Nankai University International E-Forum on Artificial Intelligence and Robotics
(第65期)
2025年南开大学人工智能与机器人国际学术讲坛
College of Artificial Intelligence, Nankai University
报告时间:2025年11月25日(周二)13:00-14:00
报告嘉宾:Chanho Eom 韩国中央大学
飞书会议:987406154
报告题目:Toward Robust and Structured Representation Learning for Real-world Vision Tasks
报告摘要:
This talk explores recent advances in vision-language learning, particularly focusing on how to improve alignment between complex visual inputs and lengthy, detailed text descriptions. While large-scale models like CLIP have demonstrated impressive capabilities in connecting images and text, they often fall short when handling paragraph-level language due to their reliance on short, global associations.
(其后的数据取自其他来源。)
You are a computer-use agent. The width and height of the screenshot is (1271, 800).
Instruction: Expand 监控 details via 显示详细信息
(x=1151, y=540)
To address this, recent research has explored hybrid strategies that combine global and local alignment mechanisms, identifying fine-grained correspondences between visual regions and semantic units within the text. This allows for more structured and representative embeddings, which are especially effective in retrieval and grounding tasks that demand nuanced understanding. The talk will highlight key ideas behind local alignment, token-level learning objectives, and their integration into scalable fine-tuning pipelines for multimodal models.
报告人简介:
Chanho Eom is an Assistant Professor at the Graduate School of Advanced Imaging Science, Multimedia & Film at Chung-Ang University, where he leads the Perceptual AI Lab. Prior to his faculty appointment, he worked at Samsung Advanced Institute of Technology (SAIT) and NAVER CLOVA. He earned his Ph.D. from Yonsei University under the supervision of Prof. Bumsub Ham. His research lies at the intersection of computer vision and representation learning, with a particular focus on person re-identification, vision-language alignment, and generative modeling for video and image understanding. His works have been published in top-tier venues including CVPR, ICCV, ECCV, NeurIPS, and IEEE TPAMI. In addition to academic research, he actively participates in multiple government and industry-funded AI projects.